*Assigned task*
Leaving out every image, restate all the records word for word.

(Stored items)
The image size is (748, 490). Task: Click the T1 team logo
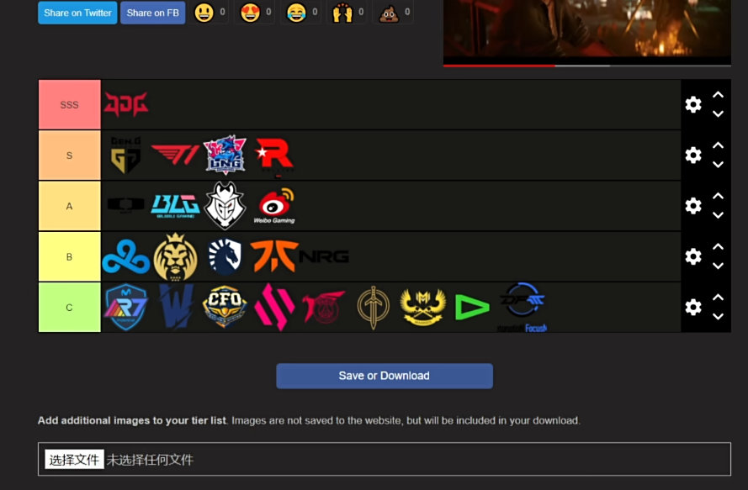click(175, 155)
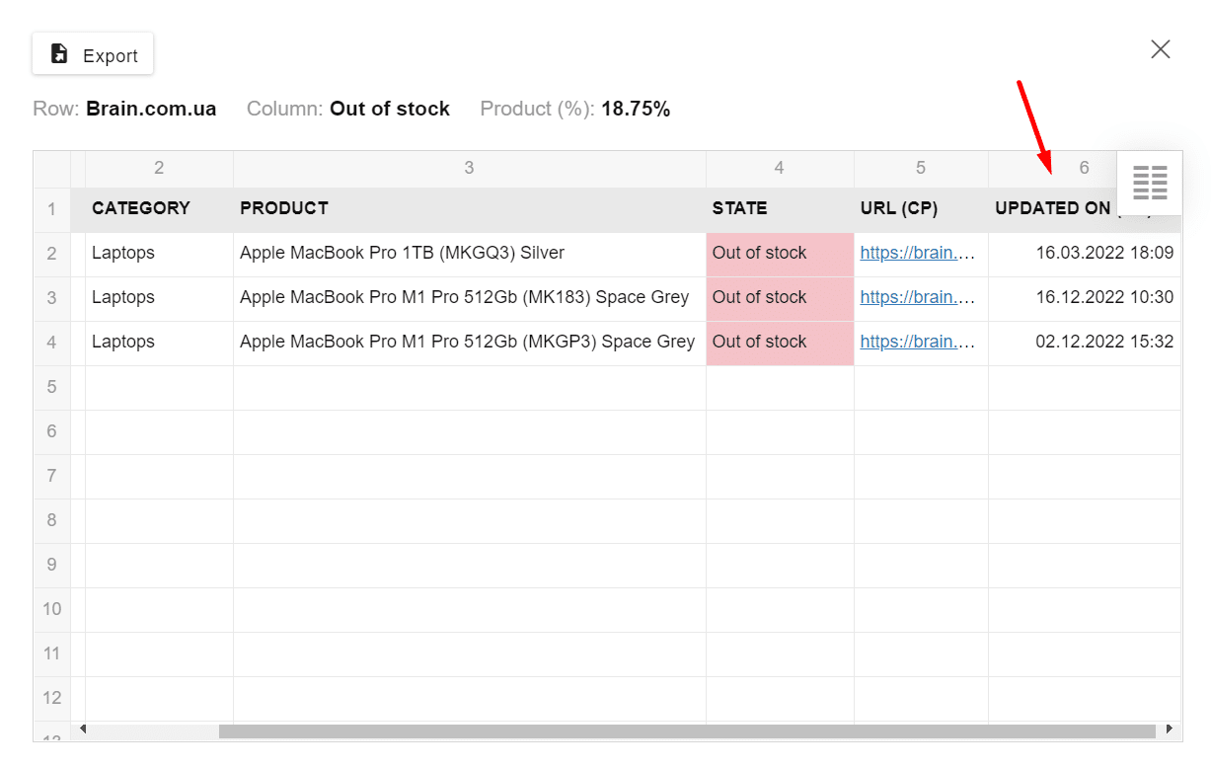This screenshot has width=1211, height=768.
Task: Open brain URL for MKGQ3 Silver
Action: 917,253
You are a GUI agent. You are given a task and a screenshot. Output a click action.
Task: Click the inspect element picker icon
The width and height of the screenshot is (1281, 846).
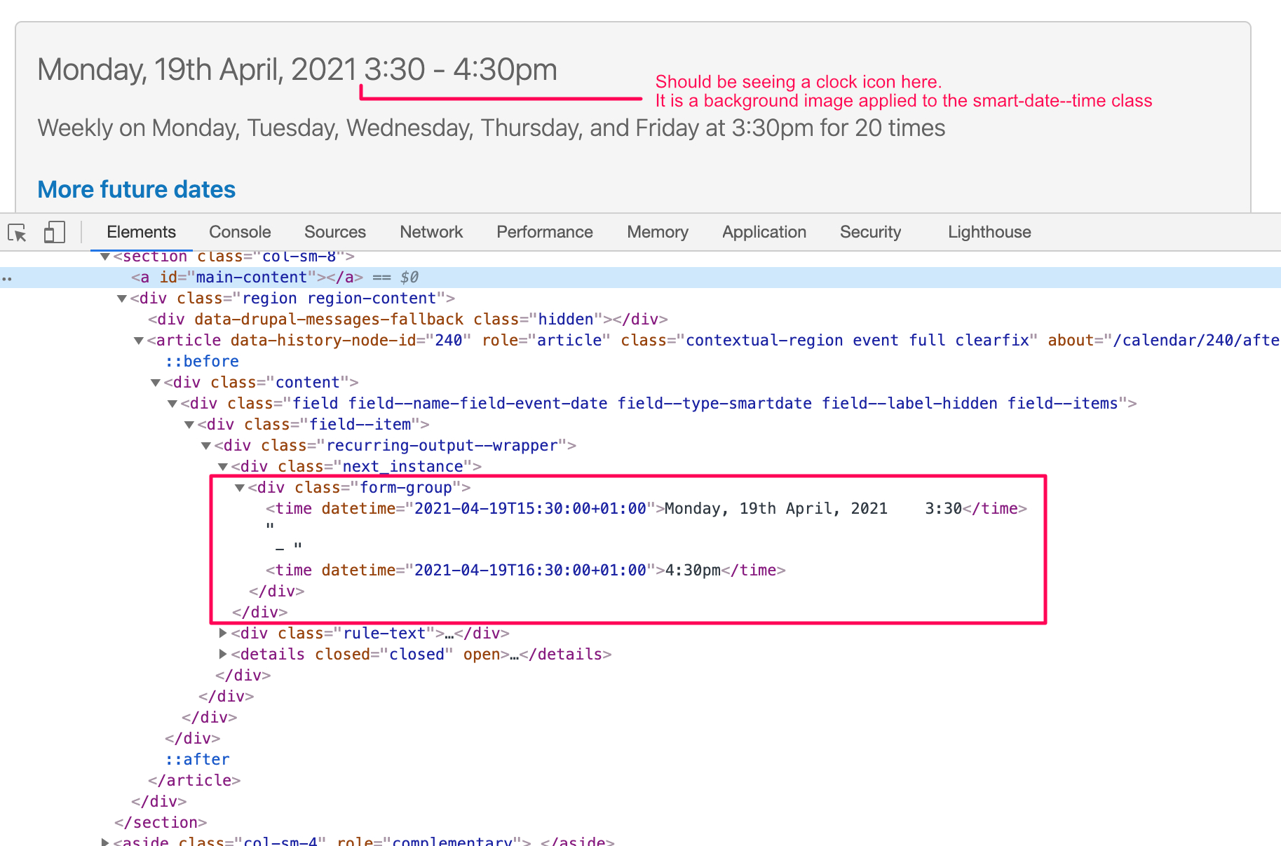[x=17, y=233]
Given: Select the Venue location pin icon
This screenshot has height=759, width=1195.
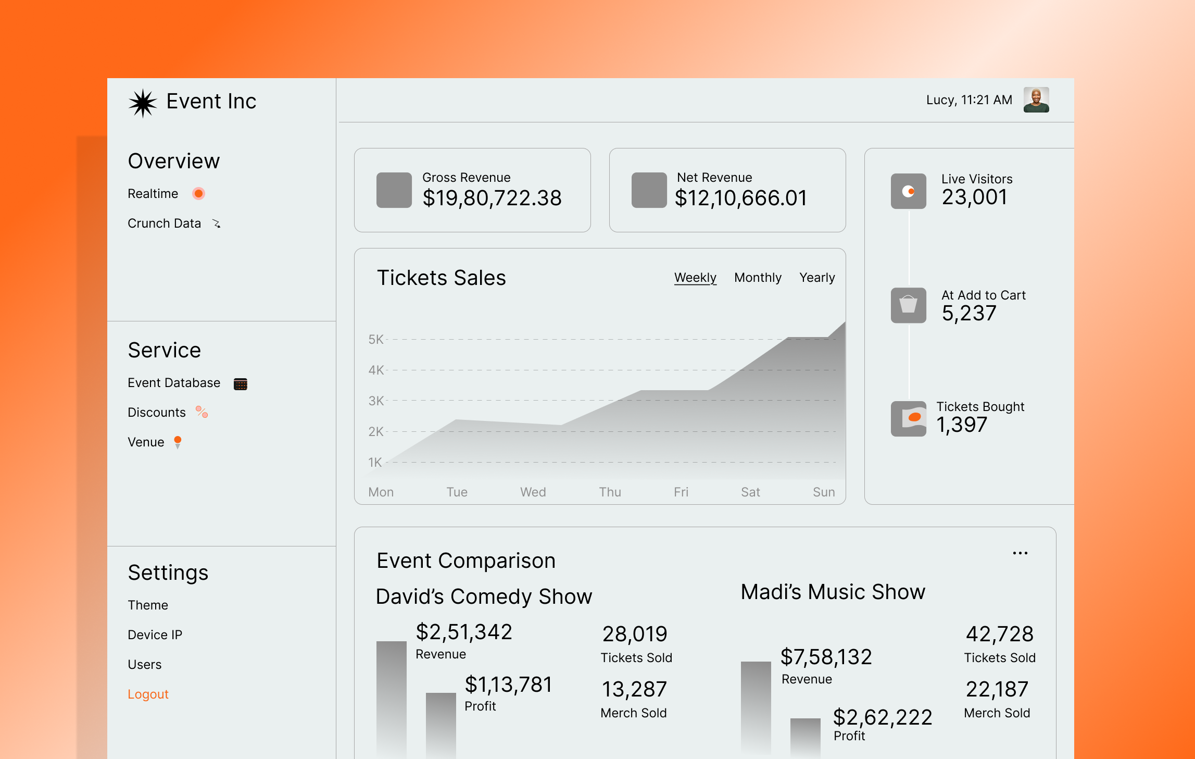Looking at the screenshot, I should pyautogui.click(x=178, y=442).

*Task response*
The image size is (748, 490). Task: Click the T1 team logo
click(175, 155)
This screenshot has width=1211, height=768.
Task: Open brain URL for MKGQ3 Silver
Action: 917,253
You are a GUI agent. You are given a task and a screenshot. Output a click action.
Task: Click the inspect element picker icon
The width and height of the screenshot is (1281, 846).
[x=17, y=233]
Given: Select the Venue location pin icon
This screenshot has height=759, width=1195.
Looking at the screenshot, I should pyautogui.click(x=178, y=442).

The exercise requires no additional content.